Spatial patterns of DEGs in immunity response against P. graminea

Based on previous reports and information on Pg fungus and its growth in all parts of infected plants, we analyzed the spatial distribution of expression of the same 54 selected genes. This was performed on shoots and roots of tested plants using a pool of equal RNA amounts from 14 and 20 dpi samples (Fig. 4). The goal of this assessment was to better understand the pattern of the 54 inspected genes in the whole plants against Pg fungal invasion. As expected, all analyzed genes showed differential expression in shoots and roots, while the majority had conserved expression levels in the resistant genotype.
Fig. 4

Spatial expression of ESTs (genes) selected by RT-PCR differential screening Barley seedlings were inoculated for 14 and 20 dpi. Roots or shoots of all inoculated plants mixed together in pools representing14 and 20 dpi together. qPCR runs were performed and illustrated like presented in Fig. 3

Remarkably, the number of genes with high upregulation levels (more than 10 folds) in roots of the resistant genotype was contrasted with those of highly upregulated genes in temporal kinetic and restricted to 10 genes (Hv-Pg3, Hv-Pg4, Hv-Pg10, Hv-Pg15, Hv-Pg19, Hv-Pg22, Hv-Pg24, Hv-Pg31, Hv-Pg47 and Hv-Pg54). Interestingly, most of the highly upregulated genes in the temporal kinetics in resistant genotype at 20 dpi (Fig. 3) were visibly upregulated in roots within an eFC between 6 and 10 (Fig. 4).

Global effect of Pg invasion on differential gene expression of barley genotypes

Upon Pg inoculation, the resistant genotype showed the induction of 54 genes in shoots highlighted by the qPCR results and which were possibly involved in plant immunity responses to the infection of leaf stripe fungus. However, in the spatio-temporal analysis, all selected genes were analyzed in at least one of the two tested genotypes per time point and in one spatial distribution combinations “roots/shoots”. Remarkably, 50 of them were significantly upregulated by the Pg infection.

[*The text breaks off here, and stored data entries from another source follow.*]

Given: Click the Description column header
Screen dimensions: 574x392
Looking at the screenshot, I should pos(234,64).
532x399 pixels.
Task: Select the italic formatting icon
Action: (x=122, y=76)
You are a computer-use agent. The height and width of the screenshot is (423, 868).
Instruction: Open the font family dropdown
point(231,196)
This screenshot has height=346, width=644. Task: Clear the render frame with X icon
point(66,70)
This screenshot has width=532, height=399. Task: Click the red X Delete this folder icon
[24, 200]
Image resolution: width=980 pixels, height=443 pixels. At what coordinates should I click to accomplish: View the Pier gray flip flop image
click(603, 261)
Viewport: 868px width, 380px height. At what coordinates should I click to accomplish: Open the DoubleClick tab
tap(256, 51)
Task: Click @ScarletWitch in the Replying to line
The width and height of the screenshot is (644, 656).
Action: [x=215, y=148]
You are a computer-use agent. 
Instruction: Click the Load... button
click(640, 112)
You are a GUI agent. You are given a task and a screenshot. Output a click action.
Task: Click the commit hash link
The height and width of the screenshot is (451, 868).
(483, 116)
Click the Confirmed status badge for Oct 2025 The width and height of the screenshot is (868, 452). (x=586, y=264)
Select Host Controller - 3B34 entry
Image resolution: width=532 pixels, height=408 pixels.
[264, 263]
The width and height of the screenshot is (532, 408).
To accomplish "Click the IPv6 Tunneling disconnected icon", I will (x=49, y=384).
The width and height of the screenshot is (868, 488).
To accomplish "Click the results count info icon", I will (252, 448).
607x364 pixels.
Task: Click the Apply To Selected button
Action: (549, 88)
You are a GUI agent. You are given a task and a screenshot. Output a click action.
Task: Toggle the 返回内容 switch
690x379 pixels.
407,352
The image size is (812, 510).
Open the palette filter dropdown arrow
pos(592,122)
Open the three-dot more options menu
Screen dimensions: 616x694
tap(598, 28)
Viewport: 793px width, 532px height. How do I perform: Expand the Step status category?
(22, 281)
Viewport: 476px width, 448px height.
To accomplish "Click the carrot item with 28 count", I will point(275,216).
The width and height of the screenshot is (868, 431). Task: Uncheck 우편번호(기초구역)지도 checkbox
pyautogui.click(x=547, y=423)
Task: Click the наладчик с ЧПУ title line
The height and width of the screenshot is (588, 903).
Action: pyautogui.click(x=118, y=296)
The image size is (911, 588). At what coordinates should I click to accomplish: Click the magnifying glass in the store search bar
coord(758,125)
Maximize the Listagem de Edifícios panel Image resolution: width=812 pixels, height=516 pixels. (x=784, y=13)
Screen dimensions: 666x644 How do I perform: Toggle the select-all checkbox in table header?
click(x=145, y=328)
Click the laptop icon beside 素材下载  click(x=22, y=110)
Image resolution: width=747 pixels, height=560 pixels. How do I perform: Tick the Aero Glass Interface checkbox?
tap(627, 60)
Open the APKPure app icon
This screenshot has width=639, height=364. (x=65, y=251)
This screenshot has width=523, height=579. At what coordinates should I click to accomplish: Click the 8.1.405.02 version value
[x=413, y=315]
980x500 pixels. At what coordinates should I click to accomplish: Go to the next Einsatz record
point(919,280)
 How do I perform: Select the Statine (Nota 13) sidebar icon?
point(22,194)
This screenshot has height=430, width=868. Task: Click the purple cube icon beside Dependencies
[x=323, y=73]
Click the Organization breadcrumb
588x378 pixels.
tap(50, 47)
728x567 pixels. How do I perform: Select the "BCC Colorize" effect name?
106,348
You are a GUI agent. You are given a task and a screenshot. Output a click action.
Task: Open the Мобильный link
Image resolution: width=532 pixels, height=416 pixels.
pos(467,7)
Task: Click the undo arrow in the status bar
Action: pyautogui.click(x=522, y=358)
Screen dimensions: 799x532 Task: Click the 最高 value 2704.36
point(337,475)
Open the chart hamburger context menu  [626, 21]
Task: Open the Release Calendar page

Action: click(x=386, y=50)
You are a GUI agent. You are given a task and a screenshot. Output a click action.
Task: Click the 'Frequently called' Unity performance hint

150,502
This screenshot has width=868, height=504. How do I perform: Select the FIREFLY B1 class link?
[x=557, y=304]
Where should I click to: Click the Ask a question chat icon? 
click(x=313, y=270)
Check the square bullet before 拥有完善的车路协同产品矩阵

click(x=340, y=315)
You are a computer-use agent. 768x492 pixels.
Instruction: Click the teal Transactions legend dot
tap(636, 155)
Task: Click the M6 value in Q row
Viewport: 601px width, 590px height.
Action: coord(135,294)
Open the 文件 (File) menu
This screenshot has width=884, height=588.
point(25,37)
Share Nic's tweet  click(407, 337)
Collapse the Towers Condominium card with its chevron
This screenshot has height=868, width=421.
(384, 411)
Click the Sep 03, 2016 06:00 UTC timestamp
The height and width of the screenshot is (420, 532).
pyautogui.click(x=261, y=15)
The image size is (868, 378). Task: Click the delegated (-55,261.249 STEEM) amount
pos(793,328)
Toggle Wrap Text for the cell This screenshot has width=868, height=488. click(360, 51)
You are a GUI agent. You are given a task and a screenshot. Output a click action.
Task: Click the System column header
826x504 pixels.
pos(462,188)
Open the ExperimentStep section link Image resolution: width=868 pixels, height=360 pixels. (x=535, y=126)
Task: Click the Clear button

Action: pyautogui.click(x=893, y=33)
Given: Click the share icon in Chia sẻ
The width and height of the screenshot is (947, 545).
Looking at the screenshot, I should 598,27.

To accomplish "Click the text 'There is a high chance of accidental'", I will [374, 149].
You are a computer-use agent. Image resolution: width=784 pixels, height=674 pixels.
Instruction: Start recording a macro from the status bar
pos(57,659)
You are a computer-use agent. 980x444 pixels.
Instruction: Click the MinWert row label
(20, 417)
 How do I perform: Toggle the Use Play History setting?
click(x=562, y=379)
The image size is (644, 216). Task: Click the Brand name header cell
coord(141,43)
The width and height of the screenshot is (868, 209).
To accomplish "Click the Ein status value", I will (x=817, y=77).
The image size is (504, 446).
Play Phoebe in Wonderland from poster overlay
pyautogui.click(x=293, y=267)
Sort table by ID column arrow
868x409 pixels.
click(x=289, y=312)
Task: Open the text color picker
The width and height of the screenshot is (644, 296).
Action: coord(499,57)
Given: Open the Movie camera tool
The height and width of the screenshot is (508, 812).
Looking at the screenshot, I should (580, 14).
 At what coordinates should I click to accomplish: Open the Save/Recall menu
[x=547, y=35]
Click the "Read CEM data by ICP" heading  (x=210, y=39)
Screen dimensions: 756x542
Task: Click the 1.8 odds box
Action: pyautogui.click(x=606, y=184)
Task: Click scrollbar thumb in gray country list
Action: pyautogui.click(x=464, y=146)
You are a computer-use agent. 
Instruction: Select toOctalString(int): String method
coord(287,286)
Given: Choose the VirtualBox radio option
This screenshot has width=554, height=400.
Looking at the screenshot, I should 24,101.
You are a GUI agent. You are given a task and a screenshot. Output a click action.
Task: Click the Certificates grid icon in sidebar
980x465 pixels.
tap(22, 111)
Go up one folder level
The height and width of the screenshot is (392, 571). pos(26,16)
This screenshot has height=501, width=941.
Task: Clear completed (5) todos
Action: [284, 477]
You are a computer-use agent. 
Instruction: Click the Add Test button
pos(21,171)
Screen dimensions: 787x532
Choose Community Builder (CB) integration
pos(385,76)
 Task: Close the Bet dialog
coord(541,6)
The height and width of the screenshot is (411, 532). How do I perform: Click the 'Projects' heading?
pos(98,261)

However, of 46 upregulated genes from the resistant genotype background, 38 genes were induced in both roots and shoots and only 4 genes were downregulated and the expression was spatially distributed only in shoots (Fig. 5).
Fig. 5

Numbers of differentially expressed genes (DEGs) in different barley genotypes tested in roots and shoots. The Venn diagram shows the number of genes up- or downregulated in root and shoot tissues in response to Pg inoculation at levels of 2 folds or more and a P value < 0.05

Per contra, the susceptible genotype showed an induction of 39 genes in shoots, of which 35 genes were upregulated upon Pg infection. An induction of 30 genes was noted in roots of the susceptible genotype and 29 of these were upregulated. Data also showed the induction of 23 genes in both roots and shoots of susceptible genotype. However, only one gene of the downregulated genes in the susceptible genotype was downregulated in roots and shoots tissues (Fig. 5). Furthermore, the number of common genes expressed in roots and shoots was divergent between resistant and susceptible genotypes. Consequently, data showed a partial spatial expression match between both tissues (Additional file 5: Figure S4).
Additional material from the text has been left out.